Would he blame her for keeping quiet this long?

The guilt and indecision had her in knots. Or it had, until it occurred to her that she could confide in Sam without committing to making an official statement. For tonight, she would find the courage to do just that much.

“Amy.” Sam’s hand settled on her shoulder, his fingers gently rubbing along her upper arm. “I had no idea. I’m so sorry—”

“You couldn’t have known.” She shook her head, unwilling to let him shoulder any guilt for what had happened to her. “I followed you to Gabriella’s that night, but I made very sure you didn’t see me.”

Memories returned, as fresh as if it had all happened yesterday. How many times had she relived the events in nightmares that woke her in tears?

“Why?” His eyebrows lifted, head tipped to one side. “Why would you follow me?”

“I had a weird vibe that day. You seemed anxious to leave me and do something else, but when I asked you about it, you were kind of cagey.” Shrugging, she didn’t even remember precisely what had set her feminine jealousy flaring.

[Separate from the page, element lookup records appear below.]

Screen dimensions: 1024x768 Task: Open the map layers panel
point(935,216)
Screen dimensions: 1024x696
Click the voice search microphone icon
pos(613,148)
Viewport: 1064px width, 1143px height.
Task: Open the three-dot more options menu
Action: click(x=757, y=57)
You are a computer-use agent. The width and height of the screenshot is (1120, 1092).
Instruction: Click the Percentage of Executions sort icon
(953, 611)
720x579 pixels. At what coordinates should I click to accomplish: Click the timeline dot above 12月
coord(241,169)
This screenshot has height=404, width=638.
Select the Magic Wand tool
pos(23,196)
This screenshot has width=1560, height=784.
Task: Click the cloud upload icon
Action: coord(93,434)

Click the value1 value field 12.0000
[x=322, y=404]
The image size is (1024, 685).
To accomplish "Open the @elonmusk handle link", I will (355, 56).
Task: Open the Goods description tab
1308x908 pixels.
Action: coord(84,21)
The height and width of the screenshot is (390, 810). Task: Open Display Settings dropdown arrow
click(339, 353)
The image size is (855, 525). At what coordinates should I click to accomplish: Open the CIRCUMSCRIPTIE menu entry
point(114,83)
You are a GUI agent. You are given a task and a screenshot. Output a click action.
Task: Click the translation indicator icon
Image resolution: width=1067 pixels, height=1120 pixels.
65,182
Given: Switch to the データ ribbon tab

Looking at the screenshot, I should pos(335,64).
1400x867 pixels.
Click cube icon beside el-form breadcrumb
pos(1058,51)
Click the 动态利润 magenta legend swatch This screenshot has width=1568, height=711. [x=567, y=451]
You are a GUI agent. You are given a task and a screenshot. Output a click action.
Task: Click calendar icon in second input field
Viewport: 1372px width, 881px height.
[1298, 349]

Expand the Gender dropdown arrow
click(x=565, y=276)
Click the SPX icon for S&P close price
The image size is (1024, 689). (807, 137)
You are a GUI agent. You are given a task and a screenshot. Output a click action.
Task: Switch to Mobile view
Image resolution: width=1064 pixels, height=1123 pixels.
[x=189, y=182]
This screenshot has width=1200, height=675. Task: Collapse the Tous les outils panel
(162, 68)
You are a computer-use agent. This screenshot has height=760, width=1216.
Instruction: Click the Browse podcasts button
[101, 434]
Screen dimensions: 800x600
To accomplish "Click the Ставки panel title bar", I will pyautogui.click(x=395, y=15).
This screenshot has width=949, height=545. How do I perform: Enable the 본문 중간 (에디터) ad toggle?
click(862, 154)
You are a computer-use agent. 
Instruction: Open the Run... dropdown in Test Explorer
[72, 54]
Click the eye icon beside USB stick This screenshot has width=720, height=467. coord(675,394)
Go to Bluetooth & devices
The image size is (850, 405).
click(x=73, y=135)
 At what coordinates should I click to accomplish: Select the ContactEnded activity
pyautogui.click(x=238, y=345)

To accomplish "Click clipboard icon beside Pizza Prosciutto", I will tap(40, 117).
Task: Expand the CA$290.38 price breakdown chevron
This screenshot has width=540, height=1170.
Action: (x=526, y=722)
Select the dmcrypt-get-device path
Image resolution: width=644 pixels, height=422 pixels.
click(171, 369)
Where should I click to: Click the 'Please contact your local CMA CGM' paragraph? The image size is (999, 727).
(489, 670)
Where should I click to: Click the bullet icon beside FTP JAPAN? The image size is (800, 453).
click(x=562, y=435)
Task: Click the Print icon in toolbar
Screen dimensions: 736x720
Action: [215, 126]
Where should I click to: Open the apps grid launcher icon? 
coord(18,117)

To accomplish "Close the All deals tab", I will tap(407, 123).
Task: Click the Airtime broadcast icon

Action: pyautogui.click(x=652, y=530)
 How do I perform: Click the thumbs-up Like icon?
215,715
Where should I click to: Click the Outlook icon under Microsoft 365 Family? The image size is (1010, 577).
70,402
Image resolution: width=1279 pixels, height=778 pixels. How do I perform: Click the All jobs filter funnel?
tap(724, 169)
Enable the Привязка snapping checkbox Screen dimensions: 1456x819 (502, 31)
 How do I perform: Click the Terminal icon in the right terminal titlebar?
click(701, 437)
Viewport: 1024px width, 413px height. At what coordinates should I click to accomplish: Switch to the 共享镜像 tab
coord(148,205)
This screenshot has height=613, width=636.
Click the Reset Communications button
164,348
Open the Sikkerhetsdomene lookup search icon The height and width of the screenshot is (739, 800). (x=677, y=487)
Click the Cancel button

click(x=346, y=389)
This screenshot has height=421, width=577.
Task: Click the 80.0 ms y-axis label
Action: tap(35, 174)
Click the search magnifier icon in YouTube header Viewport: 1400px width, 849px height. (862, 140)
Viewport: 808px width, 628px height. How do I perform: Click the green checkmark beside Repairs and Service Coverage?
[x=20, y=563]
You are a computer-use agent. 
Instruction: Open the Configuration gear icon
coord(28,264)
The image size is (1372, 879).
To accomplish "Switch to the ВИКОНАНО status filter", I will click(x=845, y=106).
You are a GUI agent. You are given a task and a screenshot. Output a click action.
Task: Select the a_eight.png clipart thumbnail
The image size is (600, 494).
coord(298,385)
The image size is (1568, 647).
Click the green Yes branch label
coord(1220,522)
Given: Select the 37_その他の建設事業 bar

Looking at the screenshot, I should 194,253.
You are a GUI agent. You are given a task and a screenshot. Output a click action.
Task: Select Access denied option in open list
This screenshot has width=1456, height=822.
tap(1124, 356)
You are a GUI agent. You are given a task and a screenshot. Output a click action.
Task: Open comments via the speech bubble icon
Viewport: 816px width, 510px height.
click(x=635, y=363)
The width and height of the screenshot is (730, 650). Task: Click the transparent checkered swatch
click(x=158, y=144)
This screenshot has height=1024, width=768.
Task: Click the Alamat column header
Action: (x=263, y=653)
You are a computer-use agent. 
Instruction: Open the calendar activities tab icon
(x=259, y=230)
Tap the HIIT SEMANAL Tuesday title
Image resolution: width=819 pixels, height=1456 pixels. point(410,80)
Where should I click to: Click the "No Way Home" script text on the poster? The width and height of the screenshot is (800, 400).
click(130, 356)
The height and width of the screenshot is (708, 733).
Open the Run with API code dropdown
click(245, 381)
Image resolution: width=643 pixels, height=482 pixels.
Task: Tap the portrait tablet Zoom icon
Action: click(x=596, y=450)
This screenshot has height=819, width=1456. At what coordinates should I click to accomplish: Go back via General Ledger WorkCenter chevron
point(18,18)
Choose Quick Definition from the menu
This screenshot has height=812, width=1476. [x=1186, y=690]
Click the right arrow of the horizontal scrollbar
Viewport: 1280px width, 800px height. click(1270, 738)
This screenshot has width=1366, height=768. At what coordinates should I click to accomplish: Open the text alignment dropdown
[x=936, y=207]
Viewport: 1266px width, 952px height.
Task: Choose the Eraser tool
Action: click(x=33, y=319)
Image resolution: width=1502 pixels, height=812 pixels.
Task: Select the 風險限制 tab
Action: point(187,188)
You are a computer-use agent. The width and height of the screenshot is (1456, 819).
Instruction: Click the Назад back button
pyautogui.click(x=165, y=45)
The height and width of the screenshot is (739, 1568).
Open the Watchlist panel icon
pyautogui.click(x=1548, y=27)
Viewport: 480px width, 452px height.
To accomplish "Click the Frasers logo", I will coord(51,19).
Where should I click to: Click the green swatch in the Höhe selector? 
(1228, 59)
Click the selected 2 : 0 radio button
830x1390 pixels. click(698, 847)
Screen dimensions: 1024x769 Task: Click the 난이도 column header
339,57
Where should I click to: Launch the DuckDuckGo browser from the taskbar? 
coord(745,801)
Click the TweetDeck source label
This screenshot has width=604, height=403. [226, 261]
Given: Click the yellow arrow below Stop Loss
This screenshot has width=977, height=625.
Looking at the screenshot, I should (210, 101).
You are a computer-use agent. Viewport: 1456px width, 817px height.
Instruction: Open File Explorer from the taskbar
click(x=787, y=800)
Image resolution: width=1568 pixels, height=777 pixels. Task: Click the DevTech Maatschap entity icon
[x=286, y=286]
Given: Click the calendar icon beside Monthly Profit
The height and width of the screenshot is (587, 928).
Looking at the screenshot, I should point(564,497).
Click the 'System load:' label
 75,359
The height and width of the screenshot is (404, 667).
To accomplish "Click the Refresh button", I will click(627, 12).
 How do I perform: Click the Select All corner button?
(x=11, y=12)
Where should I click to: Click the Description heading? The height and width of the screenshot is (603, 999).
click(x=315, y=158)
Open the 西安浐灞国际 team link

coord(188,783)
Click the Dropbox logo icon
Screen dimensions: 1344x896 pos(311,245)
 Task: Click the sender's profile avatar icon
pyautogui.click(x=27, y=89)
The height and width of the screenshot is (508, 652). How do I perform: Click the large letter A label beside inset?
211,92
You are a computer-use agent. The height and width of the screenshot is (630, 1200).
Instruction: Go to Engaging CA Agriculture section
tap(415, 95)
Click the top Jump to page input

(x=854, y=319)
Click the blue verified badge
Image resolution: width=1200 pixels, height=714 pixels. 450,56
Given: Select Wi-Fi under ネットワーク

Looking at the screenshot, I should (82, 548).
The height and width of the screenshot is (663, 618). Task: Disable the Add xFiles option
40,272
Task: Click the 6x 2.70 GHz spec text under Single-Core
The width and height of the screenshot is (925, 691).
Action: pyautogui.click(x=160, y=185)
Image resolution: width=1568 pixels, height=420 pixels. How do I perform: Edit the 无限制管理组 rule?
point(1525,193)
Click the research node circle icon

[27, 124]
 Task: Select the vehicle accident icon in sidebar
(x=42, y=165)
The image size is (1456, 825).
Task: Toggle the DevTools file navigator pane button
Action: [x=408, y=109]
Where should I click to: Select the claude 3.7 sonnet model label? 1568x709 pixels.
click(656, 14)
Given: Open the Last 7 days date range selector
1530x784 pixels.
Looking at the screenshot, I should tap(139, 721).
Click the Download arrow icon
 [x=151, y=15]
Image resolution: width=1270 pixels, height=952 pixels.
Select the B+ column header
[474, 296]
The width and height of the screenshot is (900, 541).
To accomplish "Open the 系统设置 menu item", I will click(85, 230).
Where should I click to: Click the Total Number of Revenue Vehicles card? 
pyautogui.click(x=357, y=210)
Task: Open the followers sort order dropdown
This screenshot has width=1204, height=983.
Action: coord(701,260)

It had been an instinct. A hunch that something wasn’t quite right.

“I felt stupid for following you, but I just had this feeling you weren’t telling me something. ”

“We’d been at the swimming hole with our friends that day,” Sam said, his hand still warm on her shoulders, anchoring her in the present even as her mind wandered back in time.

“Zach was there with some others, and he told me he had a shift to work at the nursing home that night. He was worried about leaving Gabriella alone.”

“Maybe I overheard something about Gabby.” So much else had happened after that, it was tough to recall how it all started. “So I rode my bike through the woods. It wasn’t hard to stay hidden since you had on headphones and it was starting to get dark outside anyway.”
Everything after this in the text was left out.